I never expected to find myself discussing tech with Helen Mirren. Then again, you can talk to Helen Mirren about pretty much anything. She’s one of the most beloved and relatable celebrities in the world. And while an actress closing in on the three-quarters-of-a-century mark would find herself in line for the next “I’ve fallen and I can’t get up” commercial in decades past, Mirren isn’t ready to be fitted for a rocking chair just yet. She exudes sophisticated glamour, vivacity and an authentic everywoman sensibility, personified by the fact that she may be the only person alive whose social circle includes members of the British Royal Family and Vin Diesel.

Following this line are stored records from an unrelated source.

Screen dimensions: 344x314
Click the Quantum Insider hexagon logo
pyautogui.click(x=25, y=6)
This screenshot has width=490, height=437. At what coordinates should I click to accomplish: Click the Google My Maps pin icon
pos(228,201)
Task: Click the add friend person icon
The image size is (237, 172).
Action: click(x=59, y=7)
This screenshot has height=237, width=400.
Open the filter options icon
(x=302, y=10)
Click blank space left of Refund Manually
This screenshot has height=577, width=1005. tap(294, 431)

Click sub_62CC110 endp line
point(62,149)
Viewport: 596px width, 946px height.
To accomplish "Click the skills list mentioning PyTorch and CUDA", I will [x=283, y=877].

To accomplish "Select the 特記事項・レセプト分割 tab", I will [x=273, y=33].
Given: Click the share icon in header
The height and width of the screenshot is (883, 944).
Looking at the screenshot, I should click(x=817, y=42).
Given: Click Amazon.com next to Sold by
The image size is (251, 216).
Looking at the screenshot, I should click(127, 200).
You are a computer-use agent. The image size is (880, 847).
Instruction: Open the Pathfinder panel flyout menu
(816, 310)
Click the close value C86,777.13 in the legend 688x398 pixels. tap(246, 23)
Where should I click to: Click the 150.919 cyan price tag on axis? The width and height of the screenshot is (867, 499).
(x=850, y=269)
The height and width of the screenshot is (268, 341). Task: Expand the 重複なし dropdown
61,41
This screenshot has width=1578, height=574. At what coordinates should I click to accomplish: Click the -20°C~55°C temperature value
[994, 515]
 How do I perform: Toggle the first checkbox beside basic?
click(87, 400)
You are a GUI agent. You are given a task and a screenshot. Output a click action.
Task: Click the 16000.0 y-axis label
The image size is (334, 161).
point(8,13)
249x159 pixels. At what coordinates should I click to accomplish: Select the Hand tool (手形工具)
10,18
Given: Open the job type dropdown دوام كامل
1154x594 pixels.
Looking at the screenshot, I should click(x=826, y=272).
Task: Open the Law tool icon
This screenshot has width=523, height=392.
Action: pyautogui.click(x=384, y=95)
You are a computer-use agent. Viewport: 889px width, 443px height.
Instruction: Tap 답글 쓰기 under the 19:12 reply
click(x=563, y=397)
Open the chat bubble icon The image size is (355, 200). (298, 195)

“She’s what we all aspire to be,” Canuck actor Colm Feore, 61, who starred alongside Mirren in the 1990 Canadian film Bethune: The Making of a Hero and the 1997 film Critical Care, says. “She radiates this conviction that she’s beautiful and talented and delightful and delicious. And you just think, ‘I can’t get enough.’”

A photo of Helen Mirren in black and white striped top with arms crossed.
Straight Up. Soothe dry skin on your face, neck, chest and hands with L’Oréal Paris Age Perfect Hydra-Nutrition All Over Balm, enriched with Manuka honey. To get Mirren’s power pout, try L’Oréal Paris Colour Riche Ultra Matte Lipstick in Powder Petal shade. Photo: Scott Trindle/August Image

 

As it turns out, the internet can’t either. In an era of celebrity defined by youth and digital follower counts, social media has helped elevate Mirren to ultimate influencer status, offering fans from 18 to 80 an example for aging on your own terms.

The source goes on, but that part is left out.